Dienstag, 10. Juni 2014

Profesora

Comisaria: 07:48
Ich steige aus meinem Kombi, große Kreuzung, links, ganz in in blau, die riesige "Institución Educativa Primaria 3057".

Sehe schon ein paar gehetzte Lehrer, die ganz gestresst an mir vorbei eilen und versuchen die Kreuzung ohne einer Kollision mit Kombis, Bussen, Colectivos oder Motos zu überqueren.
Während ich die paar Meter zur Schule laufe, kommen mir mehrere Schüler entgegen, wendern im blauem Trainingsanzug oder in der weiß-grauen Uniform, die aufgergt "good morning teacher" rufen, oder ganz verstohlen ihren Eltern "Mira, la profesora de inglés" zuflüstern.

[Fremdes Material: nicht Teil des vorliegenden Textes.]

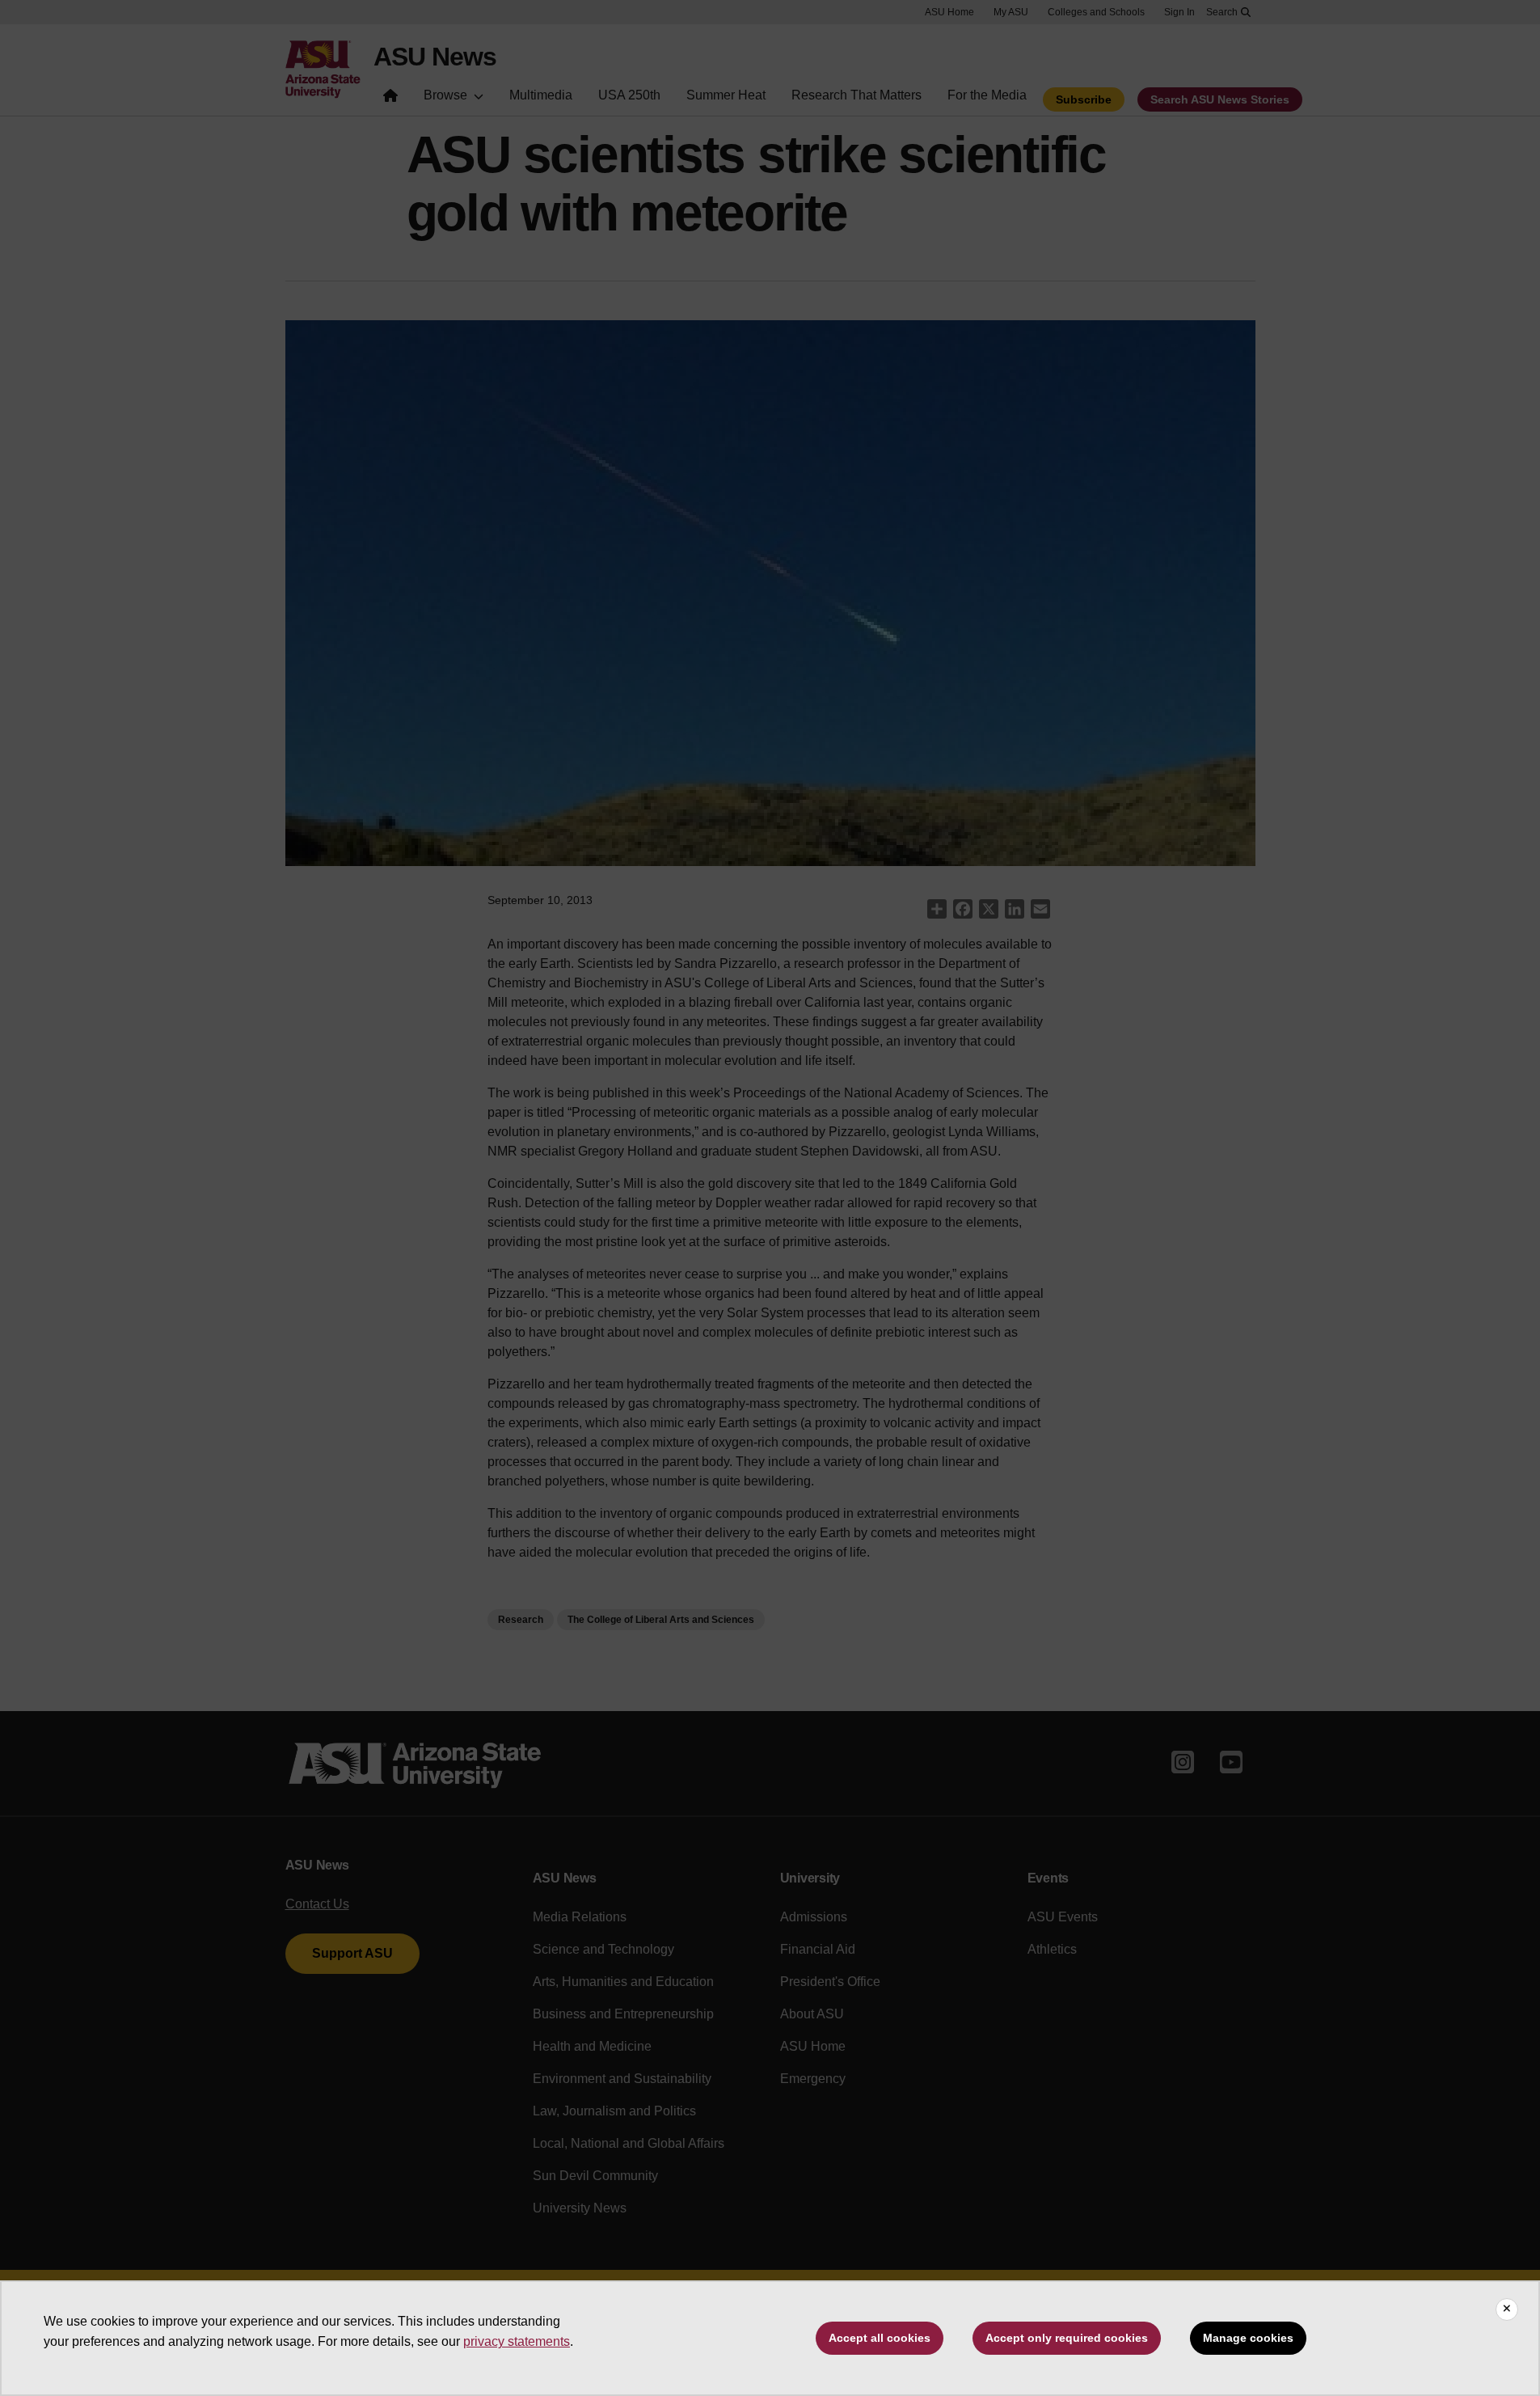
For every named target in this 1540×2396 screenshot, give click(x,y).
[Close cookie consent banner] (1507, 2309)
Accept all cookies (879, 2337)
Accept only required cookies (1066, 2337)
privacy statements (516, 2341)
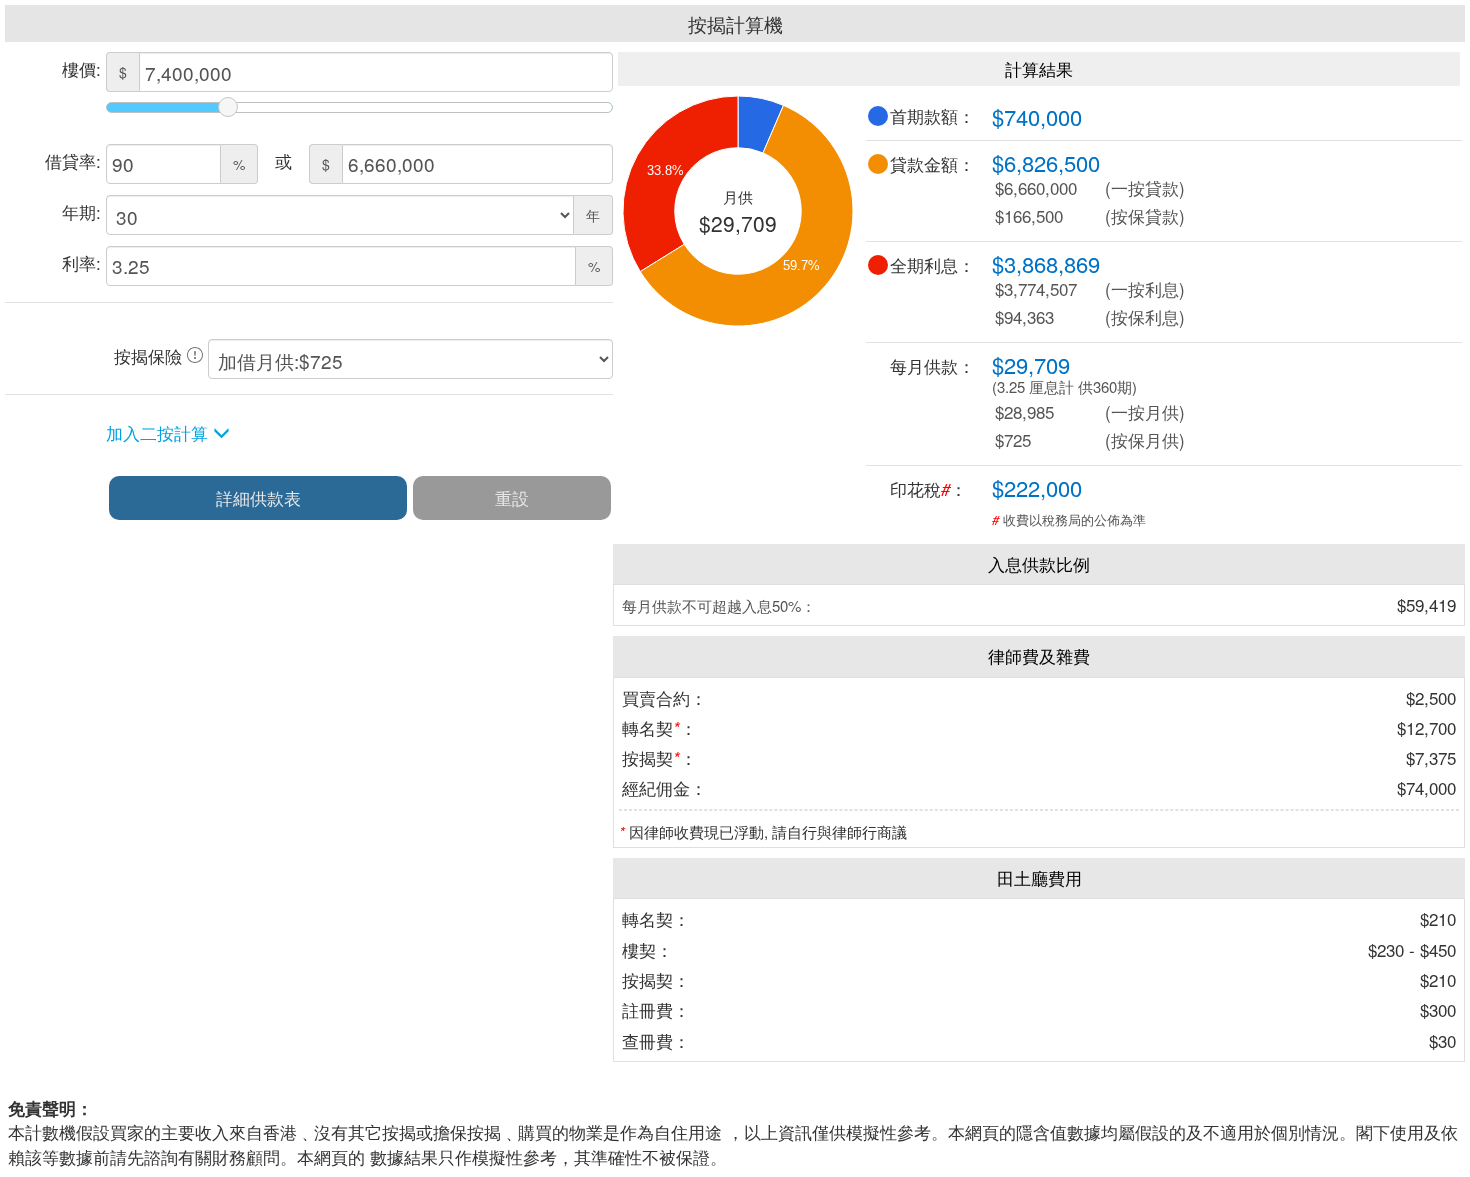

Die Tür darf ich mit einem hastigen "buenos días" durchqueren, während die Schüler ganz entnervt den anderen Eingang benutzen sollen. Obwohl dieser Beschluss schon seit zwei Monaten steht, überrascht das immer noch ein paar Schüler.

Die nächsten Meter zum Sekretariat werde ich von laufenden, oder eher rennenden Lehrern überholt. Der Sinn: Man muss seine Tarjeta abstempeln, und je nach verstrichener Minute wird der Gehalt gekürzt. Ab 07:50 ist man zu spät, trotzdem sind die hier immer am Rennen, Pünktlichkeit ist nicht die Stärke der Peruaner.
Meine leider auch nicht, ich muss zwar auch abstempeln, aber welcher Gehalt soll bitte gekürzt werden, also mache ich mir weniger Sorgen, ob ich 07:49 oder 07:52 meine Tarjeta durch Stempelgerät ziehe.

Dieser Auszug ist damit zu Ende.